■ **EXERCISE**:
In the data below, find the line that contains "Your Stock Tips (622, 806)" and the line that contains "Casino Not On Gamstop (901, 1690)". Copy both, plus every line between them, exactly.

■ **INFORMATION**:
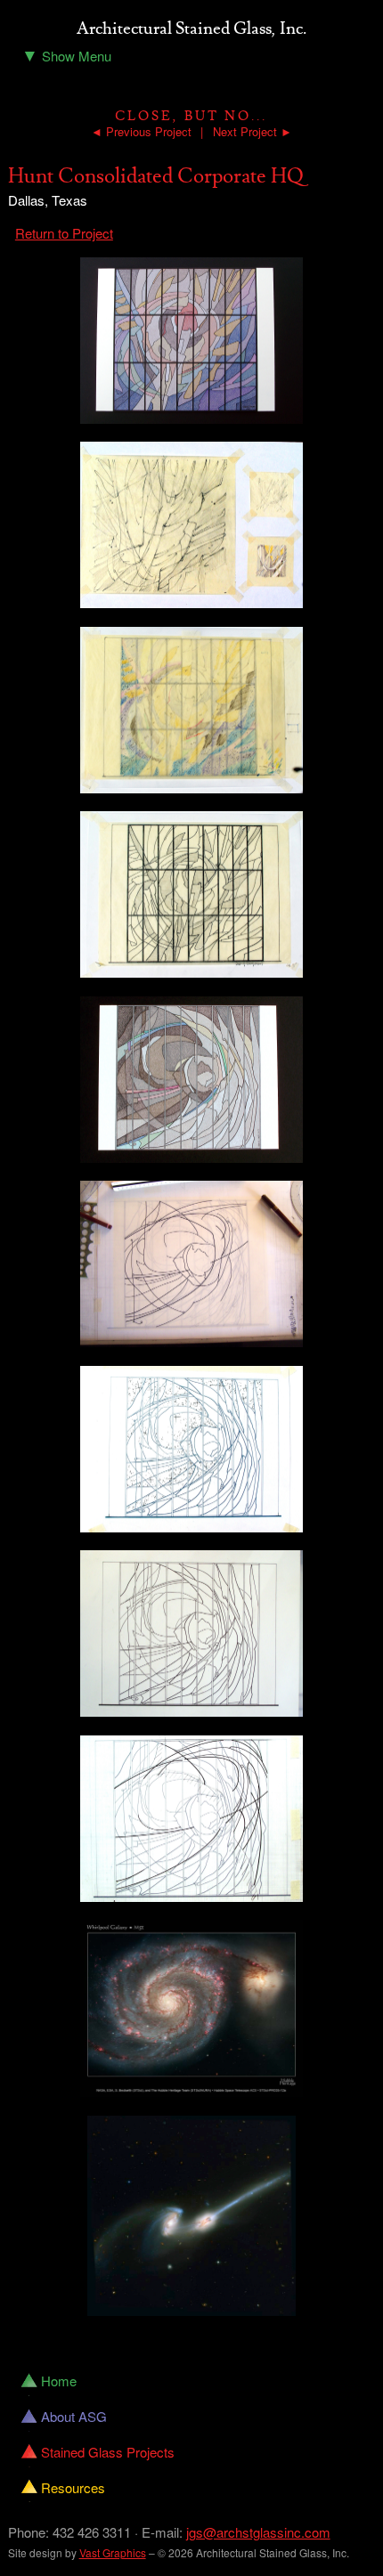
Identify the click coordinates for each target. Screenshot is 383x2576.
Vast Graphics (112, 2552)
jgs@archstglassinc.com (258, 2532)
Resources (73, 2487)
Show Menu (66, 54)
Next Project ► (252, 131)
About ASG (74, 2416)
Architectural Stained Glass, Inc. (191, 29)
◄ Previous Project (141, 131)
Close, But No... (191, 116)
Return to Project (64, 232)
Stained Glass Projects (108, 2451)
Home (59, 2380)
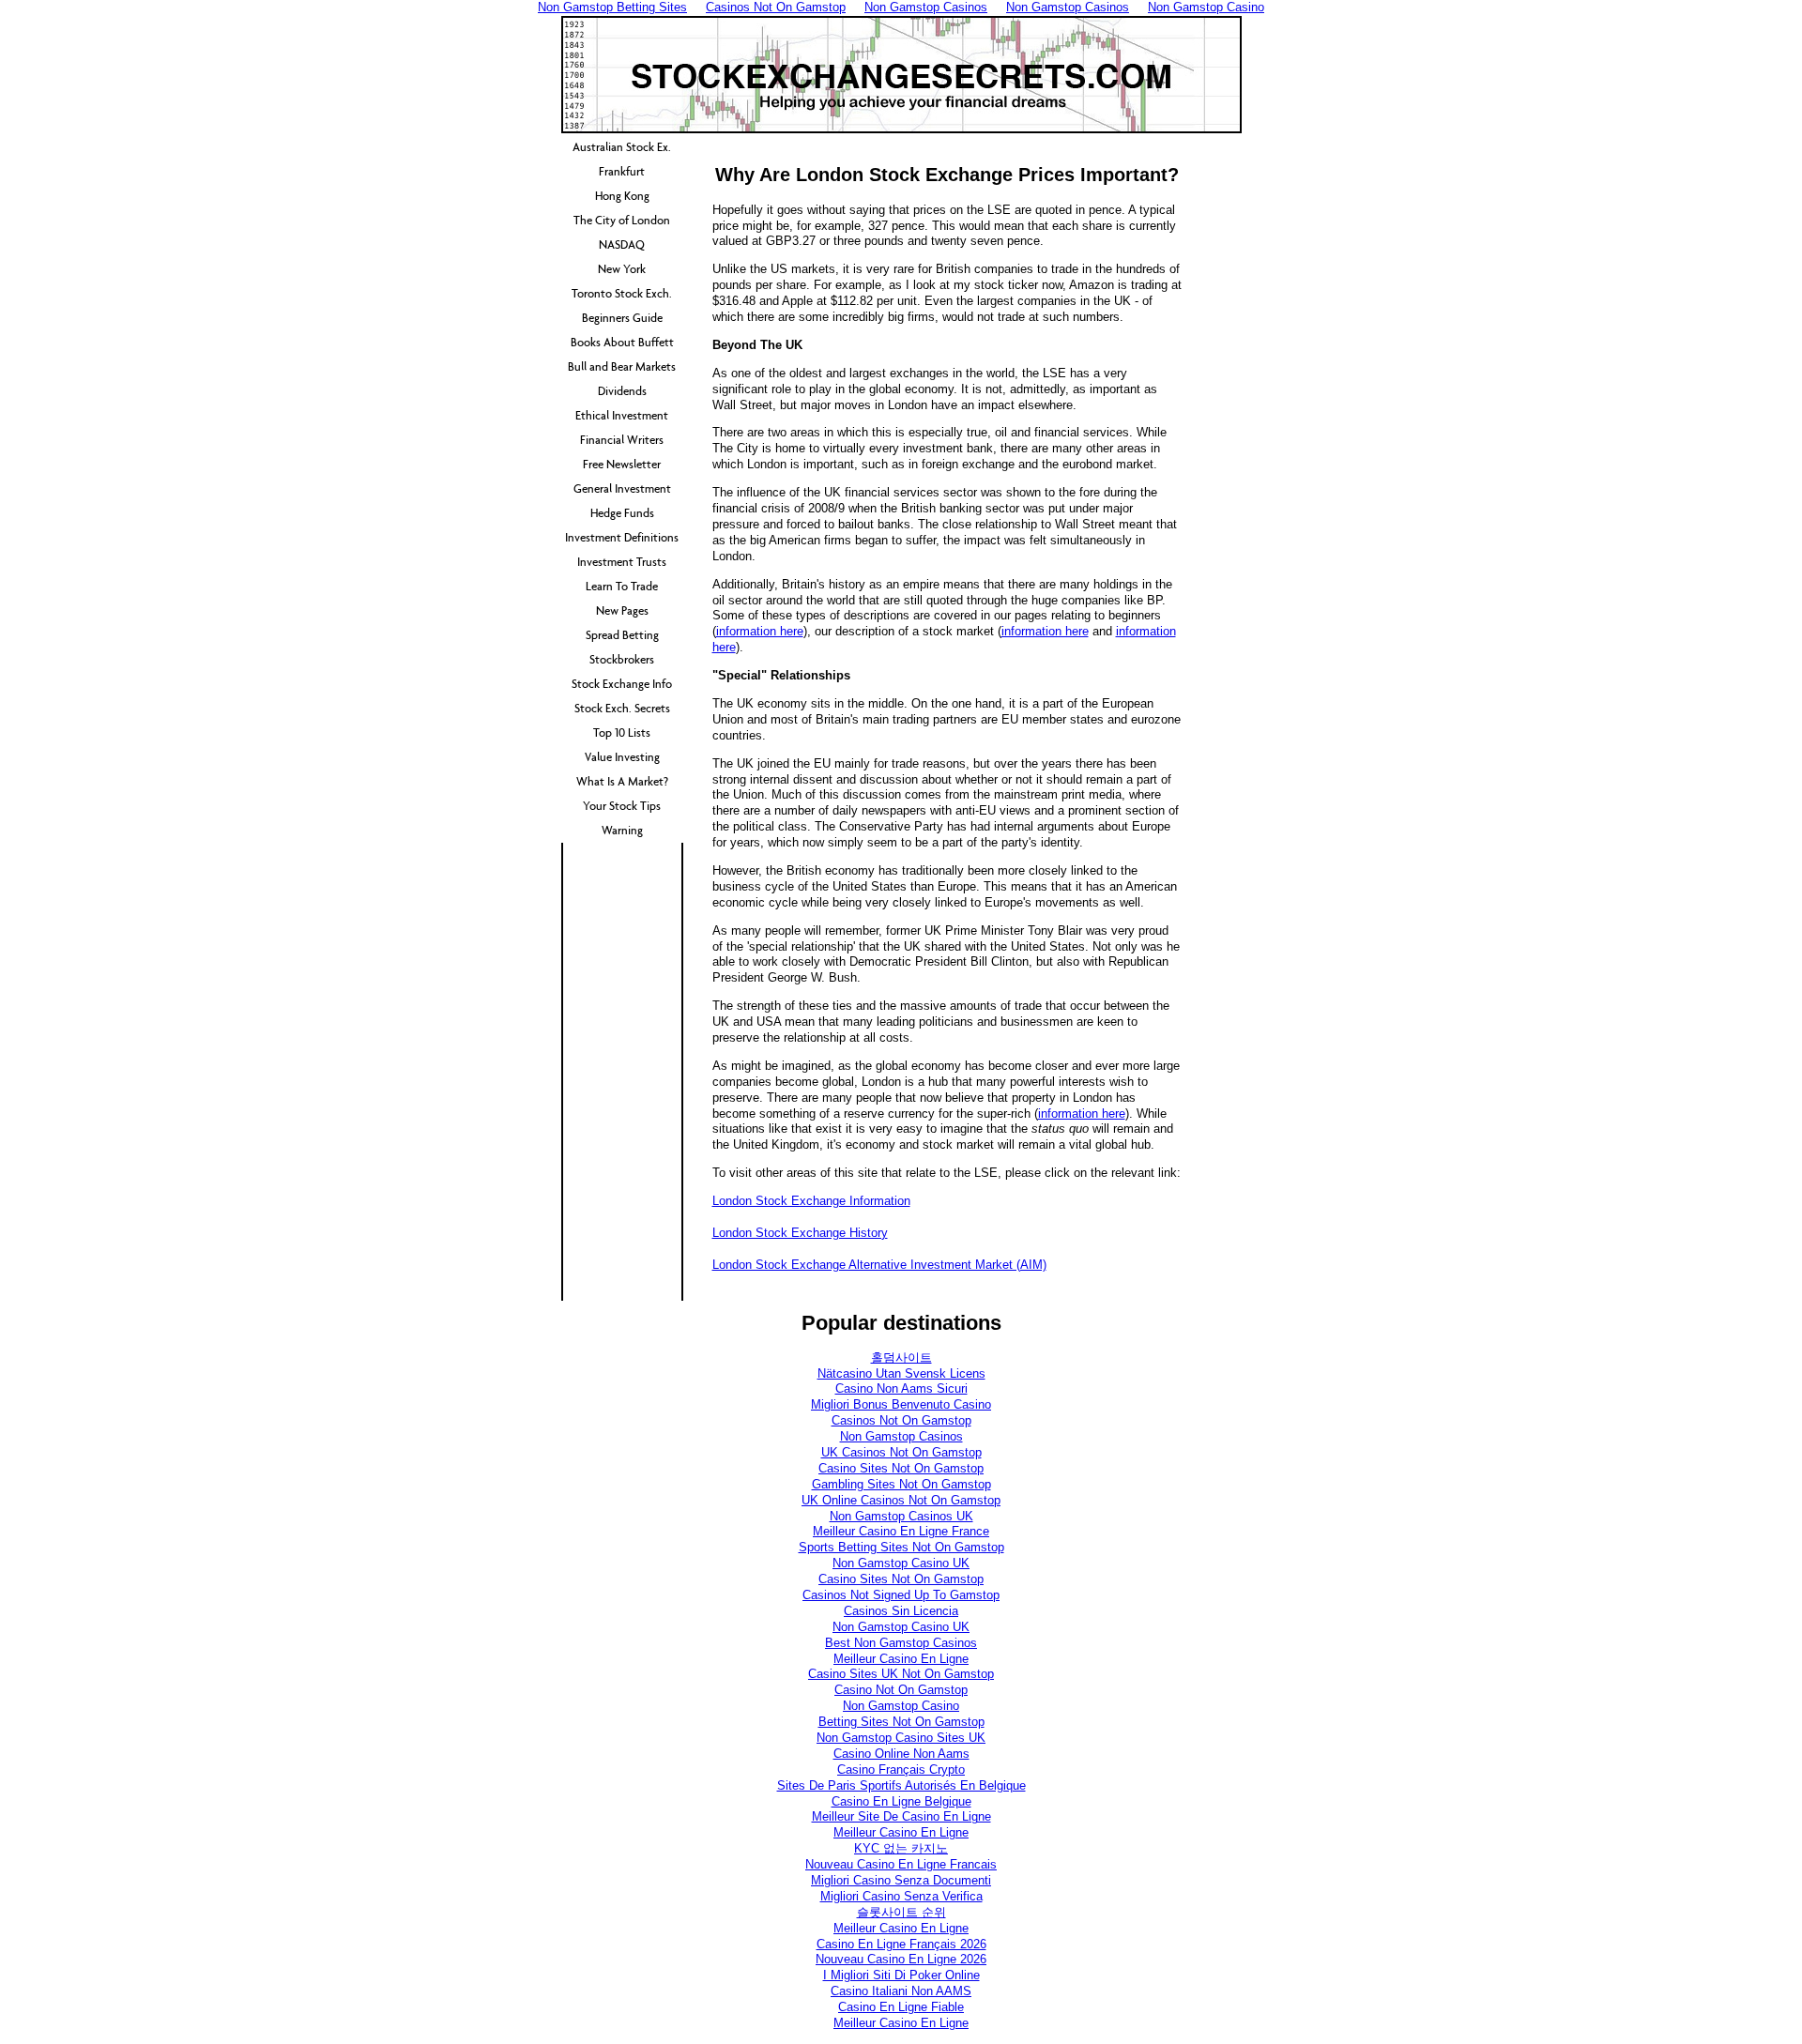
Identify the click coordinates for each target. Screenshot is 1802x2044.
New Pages (622, 610)
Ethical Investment (621, 415)
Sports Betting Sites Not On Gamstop (901, 1547)
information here (759, 631)
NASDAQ (622, 244)
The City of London (621, 220)
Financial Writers (622, 440)
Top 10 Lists (621, 732)
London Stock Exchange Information (811, 1201)
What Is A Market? (622, 781)
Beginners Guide (622, 318)
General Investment (622, 488)
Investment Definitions (622, 537)
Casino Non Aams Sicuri (901, 1388)
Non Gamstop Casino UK (901, 1563)
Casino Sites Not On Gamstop (901, 1468)
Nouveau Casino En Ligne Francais (901, 1864)
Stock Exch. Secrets (622, 708)
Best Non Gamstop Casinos (901, 1643)
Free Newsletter (622, 464)
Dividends (622, 391)
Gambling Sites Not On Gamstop (901, 1484)
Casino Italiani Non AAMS (901, 1991)
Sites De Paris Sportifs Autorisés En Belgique (901, 1785)
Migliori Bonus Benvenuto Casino (901, 1404)
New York (622, 269)
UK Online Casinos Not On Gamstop (901, 1500)
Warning (622, 830)
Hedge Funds (622, 513)
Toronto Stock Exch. (622, 293)
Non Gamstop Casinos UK (901, 1516)
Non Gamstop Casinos (901, 1436)
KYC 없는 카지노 (901, 1848)
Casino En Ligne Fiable (901, 2007)
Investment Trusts (621, 562)
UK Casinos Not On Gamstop (901, 1452)
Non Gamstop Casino (901, 1706)
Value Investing (622, 757)
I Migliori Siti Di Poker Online (901, 1975)
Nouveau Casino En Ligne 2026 (901, 1959)
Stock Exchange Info (622, 684)
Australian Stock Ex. (622, 147)
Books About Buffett (622, 342)
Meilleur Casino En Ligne (901, 1659)
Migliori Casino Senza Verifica (901, 1896)
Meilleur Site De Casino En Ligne (901, 1816)
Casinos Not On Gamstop (901, 1420)
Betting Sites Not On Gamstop (901, 1722)
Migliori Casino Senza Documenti (901, 1880)
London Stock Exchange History (800, 1233)
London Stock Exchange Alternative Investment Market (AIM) (879, 1265)
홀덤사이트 (901, 1357)
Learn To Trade (622, 586)
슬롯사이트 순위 (901, 1912)
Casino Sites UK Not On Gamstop (901, 1674)
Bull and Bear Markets (622, 366)
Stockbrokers (621, 659)
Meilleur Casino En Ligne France (901, 1531)
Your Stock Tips (622, 806)
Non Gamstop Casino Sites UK (901, 1738)
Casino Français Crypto (901, 1769)
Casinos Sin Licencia (901, 1611)
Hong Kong (622, 196)
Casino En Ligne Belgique (901, 1801)
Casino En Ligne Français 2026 (901, 1944)
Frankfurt (622, 171)
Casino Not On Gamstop (901, 1690)
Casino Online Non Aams (901, 1754)
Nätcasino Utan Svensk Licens (901, 1373)
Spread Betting (622, 635)
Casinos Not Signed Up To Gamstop (901, 1595)
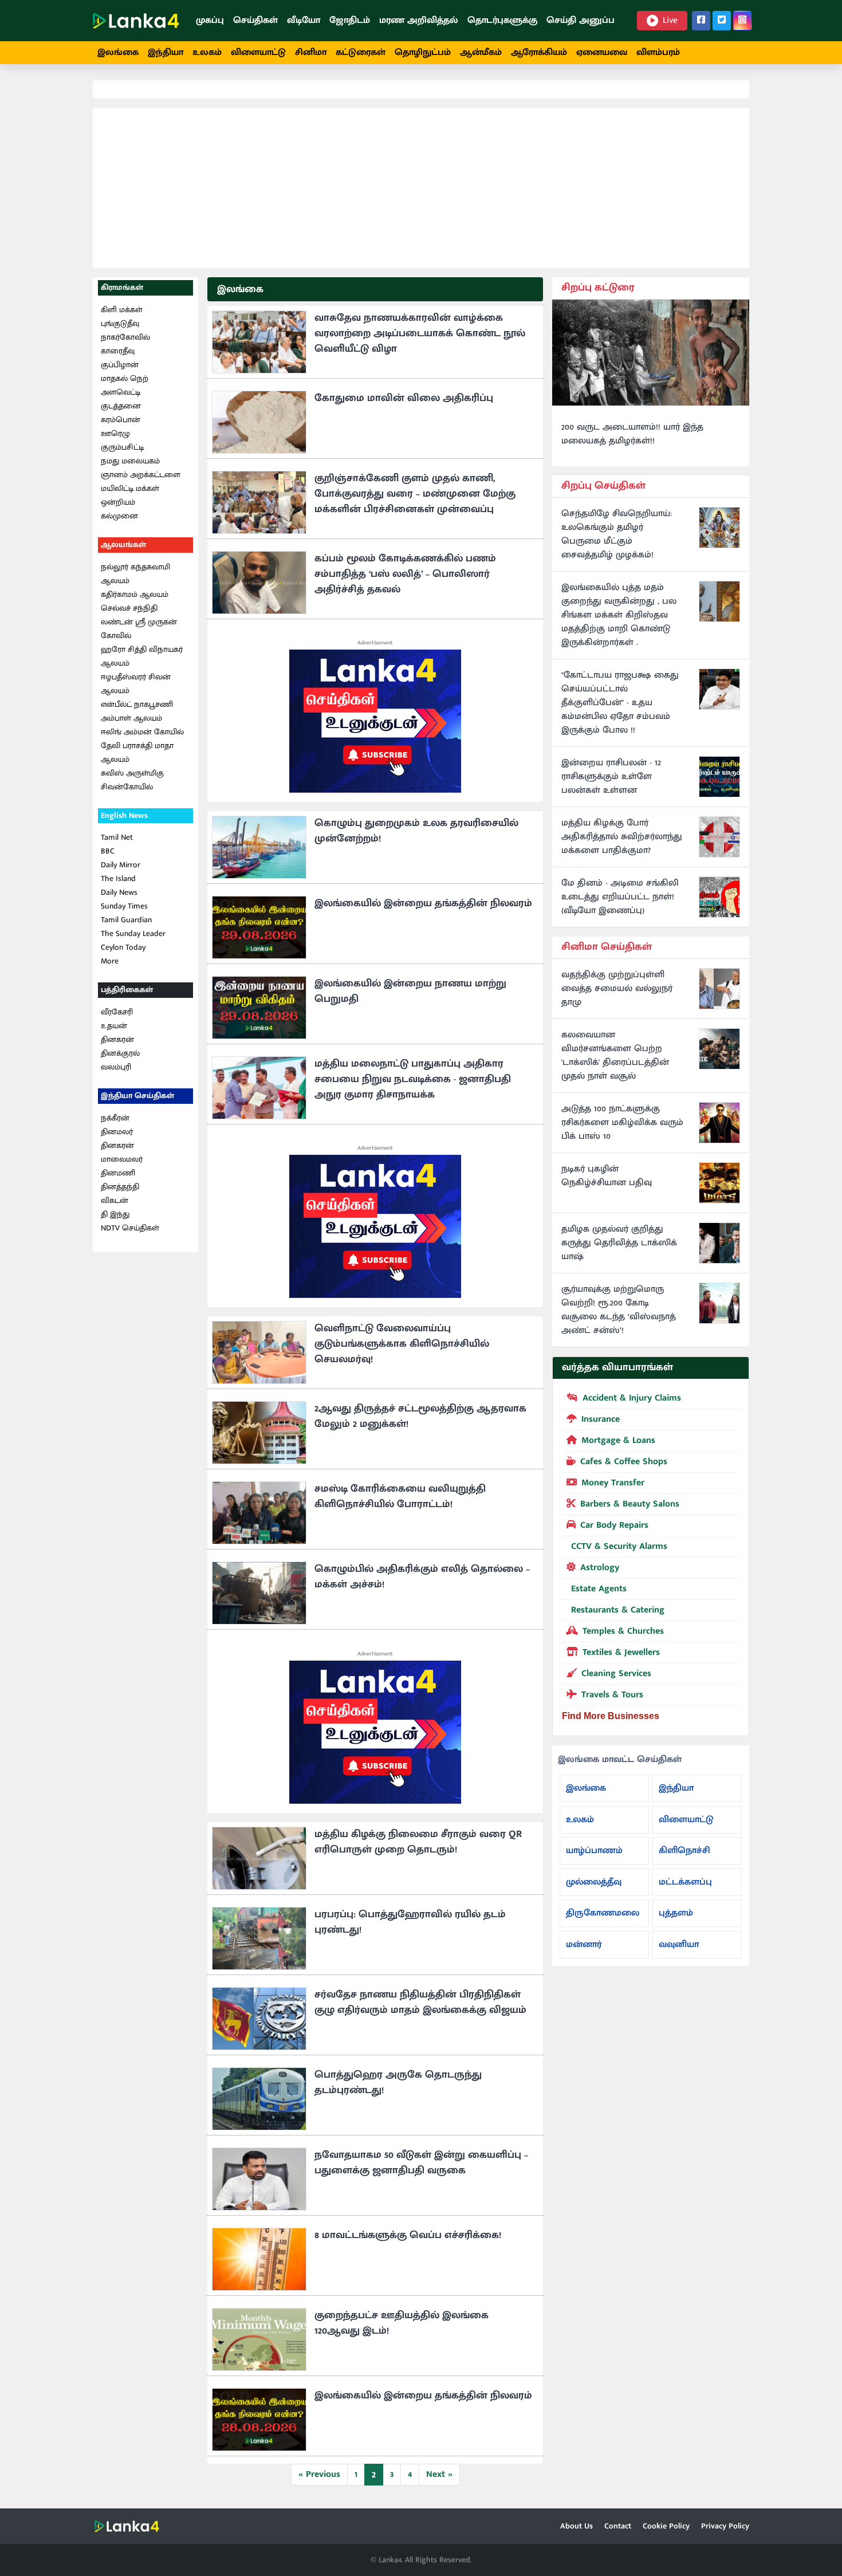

■ **TASK RESULT**:
Your Stock Tips (622, 806)
Non Gamstop Casino Sites UK (901, 1738)
Casino Français Crypto (901, 1769)
Casinos Sin Licencia (901, 1611)
Hong Kong (622, 196)
Casino En Ligne Belgique (901, 1801)
Casino En Ligne Français 2026 (901, 1944)
Frankfurt (622, 171)
Casino Not On Gamstop (901, 1690)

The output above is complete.